Starring Sylvester Stallone and directed by Rob Cohen ( Dragonheart and
Dragon: The Bruce Lee Story ), this disaster movie stages a catastrophic
collision in Manhattan's Holland Tunnel that seals off both the New York and
New Jersey exits and traps a group of travelers within the bowels of the
collapsing underwater passage. Cohen wastes little time with exposition as he
rapidly unveils his eclectic roll, which includes a daunted writer (Amy
Brenneman), a cocky celebrity/athlete (Viggo Mortensen), a wealthy older
couple (Colin Fox and Claire Bloom) and their dog, a cheerful tunnel cop (Stan
Shaw), a dysfunctional family (Jay O. Sanders, Karen Young and teen Danielle
Harris), and a bus load of young prisoners.
The mayhem ensues when a frantic car chase leads to an automobile pileup and a
crash into a load of trucks carrying toxic waste. A fireball is unleashed,
vehicles are charred, walls come tumbling down, and men, women and children
(and dogs) are left scurrying for dear life.
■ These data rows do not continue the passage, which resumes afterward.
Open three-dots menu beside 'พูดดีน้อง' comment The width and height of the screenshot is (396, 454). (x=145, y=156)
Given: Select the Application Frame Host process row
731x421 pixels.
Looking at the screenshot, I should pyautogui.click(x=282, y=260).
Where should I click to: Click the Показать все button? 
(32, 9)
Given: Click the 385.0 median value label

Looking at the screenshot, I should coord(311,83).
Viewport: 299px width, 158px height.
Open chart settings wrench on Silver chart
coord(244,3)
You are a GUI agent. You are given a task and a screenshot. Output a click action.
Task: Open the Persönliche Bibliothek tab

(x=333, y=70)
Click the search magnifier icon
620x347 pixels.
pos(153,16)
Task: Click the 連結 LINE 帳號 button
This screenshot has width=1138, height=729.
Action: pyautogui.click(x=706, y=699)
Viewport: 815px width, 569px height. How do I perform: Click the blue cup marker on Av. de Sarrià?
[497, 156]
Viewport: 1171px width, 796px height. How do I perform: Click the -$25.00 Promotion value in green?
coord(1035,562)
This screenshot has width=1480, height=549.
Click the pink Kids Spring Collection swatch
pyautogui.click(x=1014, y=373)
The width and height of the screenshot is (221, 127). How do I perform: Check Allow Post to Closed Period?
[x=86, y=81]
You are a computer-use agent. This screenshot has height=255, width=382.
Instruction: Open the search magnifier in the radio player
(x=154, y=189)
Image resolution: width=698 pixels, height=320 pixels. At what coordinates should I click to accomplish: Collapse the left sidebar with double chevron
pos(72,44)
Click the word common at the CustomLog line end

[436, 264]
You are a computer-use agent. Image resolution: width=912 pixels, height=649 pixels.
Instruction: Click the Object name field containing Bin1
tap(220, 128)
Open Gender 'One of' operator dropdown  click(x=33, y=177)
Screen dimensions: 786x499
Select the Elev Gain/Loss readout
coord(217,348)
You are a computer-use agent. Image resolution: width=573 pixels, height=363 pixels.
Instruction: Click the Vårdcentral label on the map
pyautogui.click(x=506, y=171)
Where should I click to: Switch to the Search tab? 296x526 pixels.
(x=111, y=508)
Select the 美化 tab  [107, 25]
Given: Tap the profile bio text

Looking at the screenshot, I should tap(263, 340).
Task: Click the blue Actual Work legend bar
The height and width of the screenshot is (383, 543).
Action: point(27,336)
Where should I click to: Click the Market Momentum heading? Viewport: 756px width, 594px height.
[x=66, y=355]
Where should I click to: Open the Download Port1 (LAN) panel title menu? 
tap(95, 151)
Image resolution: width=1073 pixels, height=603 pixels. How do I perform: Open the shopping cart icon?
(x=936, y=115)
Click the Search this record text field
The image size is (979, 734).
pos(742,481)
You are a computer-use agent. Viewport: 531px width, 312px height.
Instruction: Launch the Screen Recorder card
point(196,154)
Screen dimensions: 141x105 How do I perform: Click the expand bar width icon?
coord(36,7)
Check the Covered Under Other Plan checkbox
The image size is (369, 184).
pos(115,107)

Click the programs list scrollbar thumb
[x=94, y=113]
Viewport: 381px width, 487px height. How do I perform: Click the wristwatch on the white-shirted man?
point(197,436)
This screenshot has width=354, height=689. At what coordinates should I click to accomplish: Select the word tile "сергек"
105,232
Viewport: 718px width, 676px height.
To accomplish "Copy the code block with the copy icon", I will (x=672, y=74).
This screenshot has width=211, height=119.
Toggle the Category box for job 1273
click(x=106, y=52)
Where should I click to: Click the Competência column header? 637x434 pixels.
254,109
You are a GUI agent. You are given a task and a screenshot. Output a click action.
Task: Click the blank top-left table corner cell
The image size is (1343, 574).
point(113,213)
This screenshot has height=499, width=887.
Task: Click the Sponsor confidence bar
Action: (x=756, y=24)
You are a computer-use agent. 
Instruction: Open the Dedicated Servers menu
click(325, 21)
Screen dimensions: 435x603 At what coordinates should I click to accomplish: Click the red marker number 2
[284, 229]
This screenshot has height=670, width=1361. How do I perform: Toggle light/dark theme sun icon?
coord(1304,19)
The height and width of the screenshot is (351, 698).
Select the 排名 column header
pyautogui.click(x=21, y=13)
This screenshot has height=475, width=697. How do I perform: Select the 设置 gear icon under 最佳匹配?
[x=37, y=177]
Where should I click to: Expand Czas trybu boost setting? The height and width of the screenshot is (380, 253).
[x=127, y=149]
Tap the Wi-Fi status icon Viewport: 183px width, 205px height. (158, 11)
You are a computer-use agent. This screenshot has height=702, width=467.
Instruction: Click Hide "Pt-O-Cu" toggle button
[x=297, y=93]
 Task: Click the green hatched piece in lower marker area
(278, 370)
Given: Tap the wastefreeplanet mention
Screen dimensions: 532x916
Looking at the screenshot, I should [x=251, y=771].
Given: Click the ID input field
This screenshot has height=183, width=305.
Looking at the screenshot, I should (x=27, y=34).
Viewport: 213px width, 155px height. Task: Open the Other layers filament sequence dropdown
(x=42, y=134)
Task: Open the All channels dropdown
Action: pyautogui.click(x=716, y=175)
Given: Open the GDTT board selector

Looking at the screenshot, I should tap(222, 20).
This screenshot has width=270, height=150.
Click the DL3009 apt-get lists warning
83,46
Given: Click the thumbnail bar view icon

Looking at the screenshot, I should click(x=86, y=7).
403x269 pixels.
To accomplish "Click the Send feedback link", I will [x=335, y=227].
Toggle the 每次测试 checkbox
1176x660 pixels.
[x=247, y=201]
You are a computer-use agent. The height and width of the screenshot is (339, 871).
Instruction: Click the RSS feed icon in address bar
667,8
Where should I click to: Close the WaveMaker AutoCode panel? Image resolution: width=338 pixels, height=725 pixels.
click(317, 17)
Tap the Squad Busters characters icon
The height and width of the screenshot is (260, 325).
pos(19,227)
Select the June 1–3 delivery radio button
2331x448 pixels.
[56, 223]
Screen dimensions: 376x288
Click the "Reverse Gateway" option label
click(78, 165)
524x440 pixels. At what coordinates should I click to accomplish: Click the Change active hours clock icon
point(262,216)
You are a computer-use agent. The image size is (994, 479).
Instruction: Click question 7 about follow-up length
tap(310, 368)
It's a fantastic, visually
stunning sequence that evokes gasps and viewer recoil even on the small
screen. Cohen takes charge during these well-conceived images of destruction;
they are realistically depicted yet not gratuitously graphic or gory.
As the dust clears, it is clear the city has an impending "situation" on its
hands, so who are they gonna call? Well, it's Sly to the rescue, of course, as
Kit Latura (it took me half the movie to figure out they were calling him
"Kit" instead of "Kid"!), a disgraced former Emergency Medical Services chief
who just happens to be at the right place at the right time. Though his
superiors want nothing to do with him, Latura volunteers his services and
descends into the wreckage to save the survivors before the devastation
overwhelms them.
Daylight stumbles early as it tries to stir some characterization into the mix
with the pitfalls of oxygen shortage, leaking walls, hypothermia and unstable
group dynamics. It was wise of writer Leslie Bohem to assume we need to know
about these characters in order for us to care whether they live or die, but
the tired old cliches used here don't pass muster. Or more to the point, the
lame dialogue flows faster than the thousands of gallons of freezing water
encroaching upon the protagonists.
But as the survivors fight for options against a seemingly dismal situation,
Daylight emerges as more than passable entertainment. Stallone's can-do EMS
hero is a steely leader, but vulnerable enough to keep the outcome in
question, and the supporting cast is able to keep us rooting for a triumphant
flight to safety. The movie never achieves the heights of nail-biting suspense
to which it aspires, but it keeps one diverted and the climax hits enough of
the right notes to make it worth its rental.
Daylight is rated PG-13 for profanity. Though fatalities are incurred, the
violence is relatively tame and kept inexplicit. As an extra bonus, the video
contains a 10-minute, behind-the-scenes feature at the end. Unfortunately,
instead of a revealing, backstage look, it reminds us of the film's shaky,
early sensibility, instead of its solid, pleasing second half.